EXERCISE – Output only an exact transcription of the line containing "Given: Click the 100 y-axis label" and all lines that follow it in the data below.

[PROVIDED DATA Boundary: Start]

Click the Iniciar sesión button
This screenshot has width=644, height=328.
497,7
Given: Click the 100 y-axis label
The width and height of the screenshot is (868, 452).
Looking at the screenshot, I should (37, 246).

[PROVIDED DATA Boundary: End]

YOUR RESPONSE –
Given: Click the 100 y-axis label
The width and height of the screenshot is (868, 452).
Looking at the screenshot, I should (37, 246).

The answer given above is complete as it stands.